Pretrained Models

We provide various pre-trained models. Using these models is easy:

from sentence_transformers import SentenceTransformer
model = SentenceTransformer('model_name')

Alternatively, you can download and unzip them from here.

Choosing the Right Model

Sadly there cannot exist a universal model that performs great on all possible tasks. Models strong on one task, will be weak for another task. Hence, it is important to select the right model for your task.

Paraphrase Identification

The following models are recommended for various applications, as they were trained on Millions of paraphrase examples. They create extremely good results for various similarity and retrieval tasks. They are currently under development, better versions and more details will be released in future. But they many tasks they work better than the NLI / STSb models.

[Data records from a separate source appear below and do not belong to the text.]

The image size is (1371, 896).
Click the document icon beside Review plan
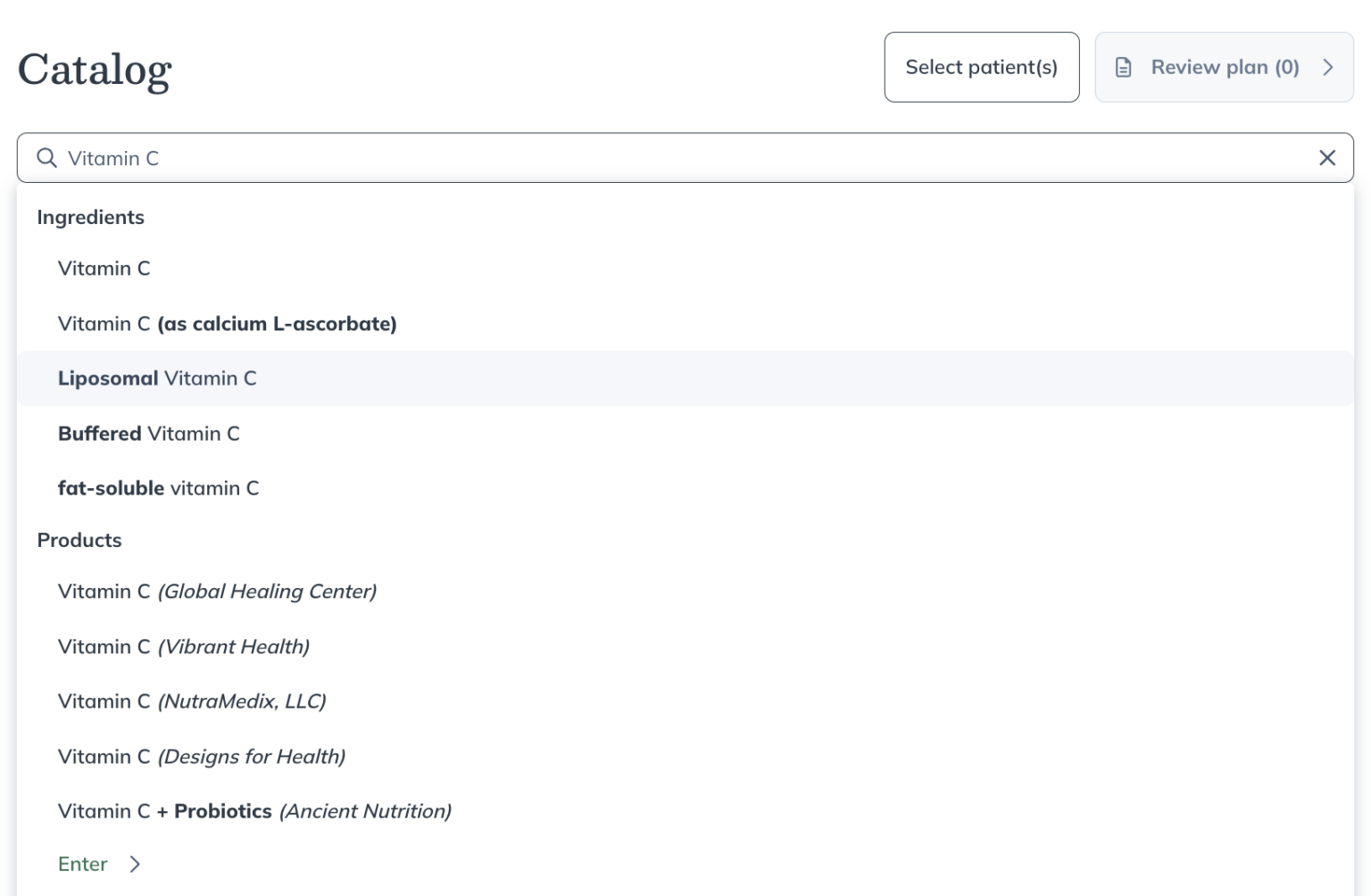(x=1123, y=67)
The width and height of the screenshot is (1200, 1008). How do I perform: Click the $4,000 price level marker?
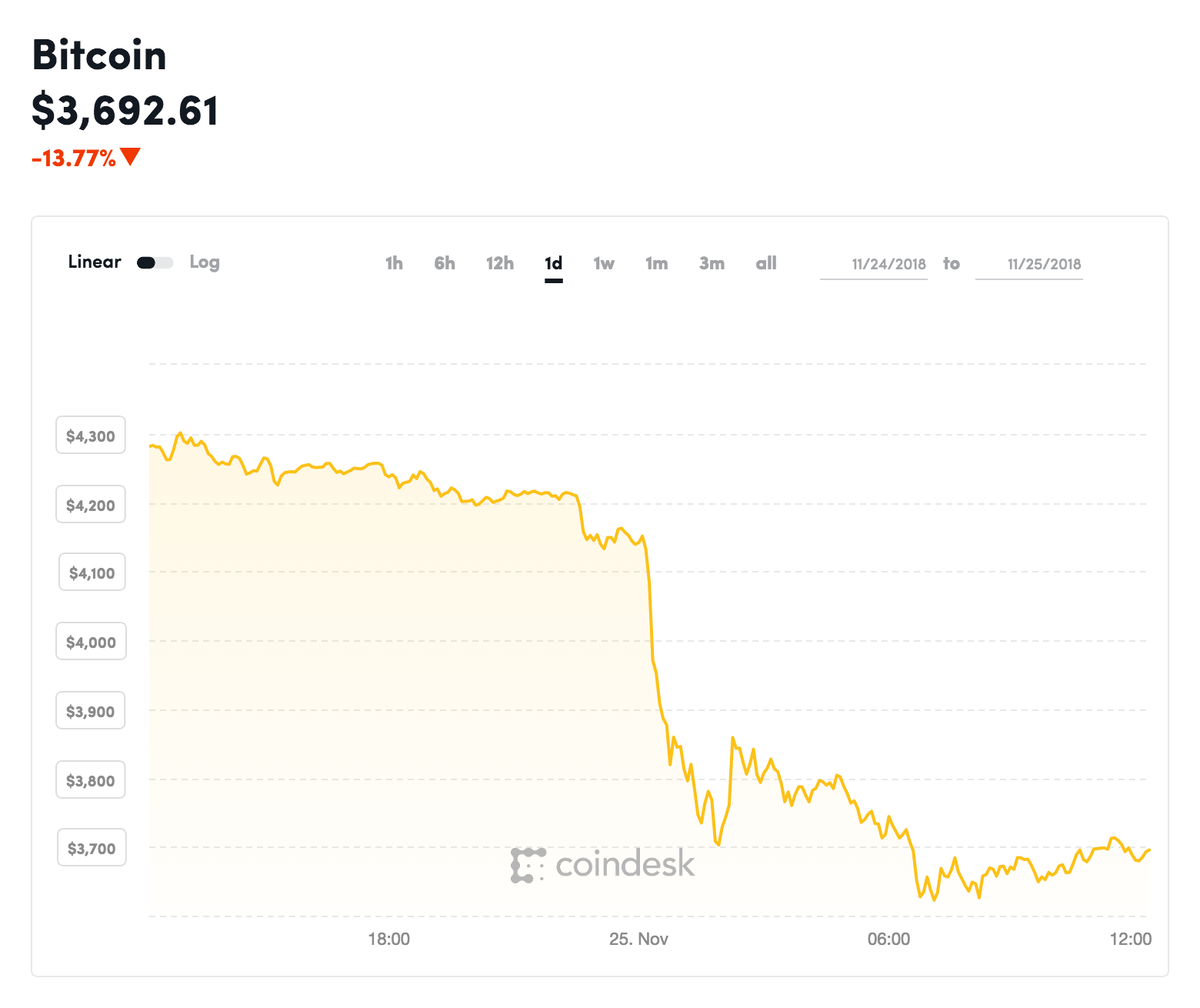(90, 641)
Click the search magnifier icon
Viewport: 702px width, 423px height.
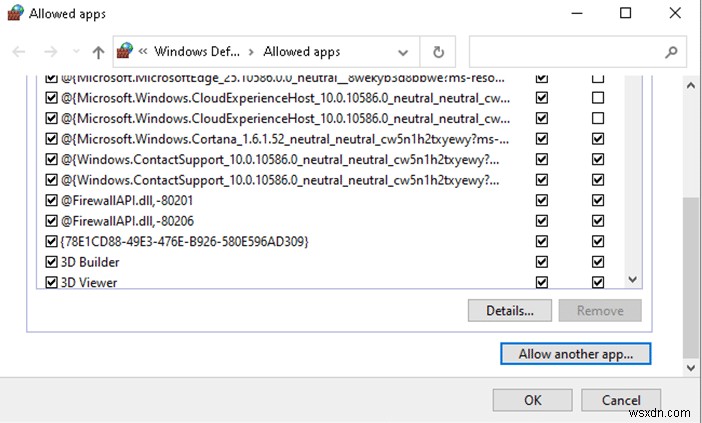(x=671, y=52)
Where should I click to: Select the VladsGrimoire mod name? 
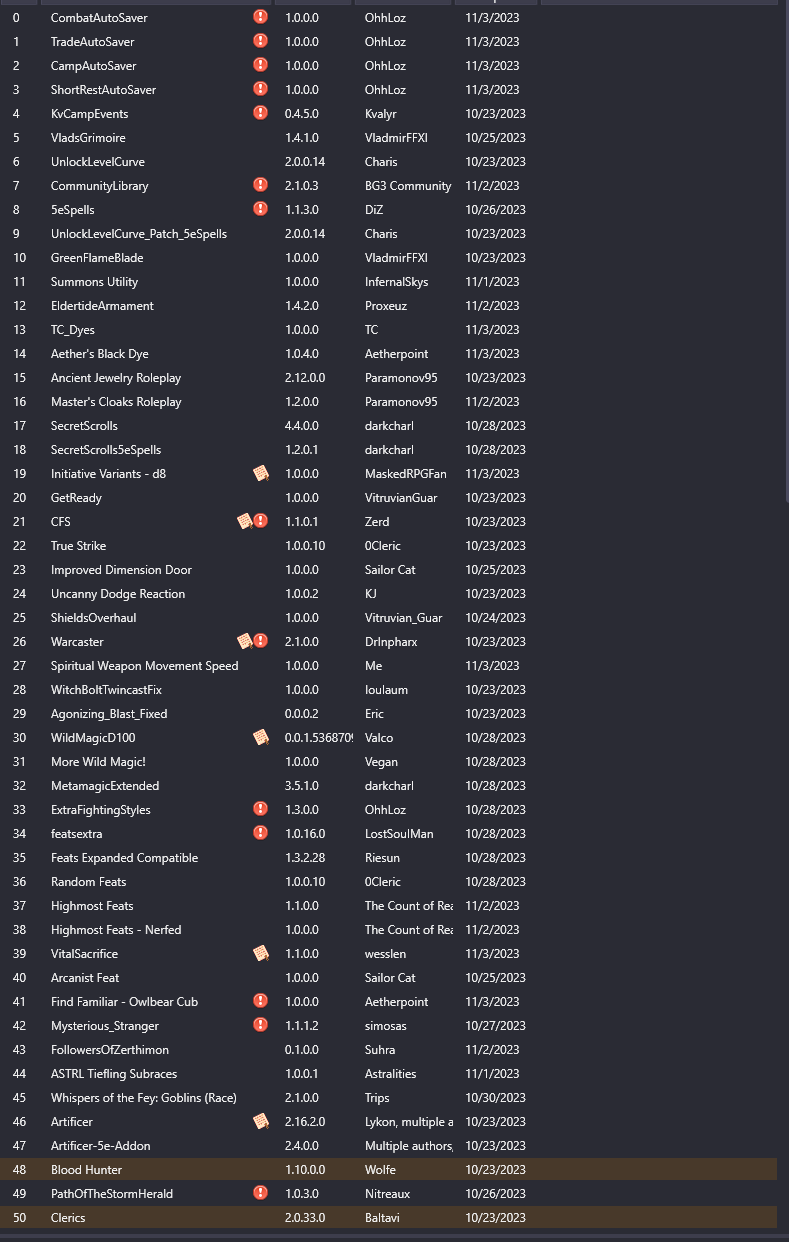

  • paraphrase-distilroberta-base-v1 - Trained on large scale paraphrase data.

  • paraphrase-xlm-r-multilingual-v1 - Multilingual version of paraphrase-distilroberta-base-v1, trained on parallel data for 50+ languages. (Teacher: paraphrase-distilroberta-base-v1, Student: xlm-r-base)

Semantic Textual Similarity

The following models were optimized for Semantic Textual Similarity (STS). They were trained on SNLI+MultiNLI and then fine-tuned on the STS benchmark train set.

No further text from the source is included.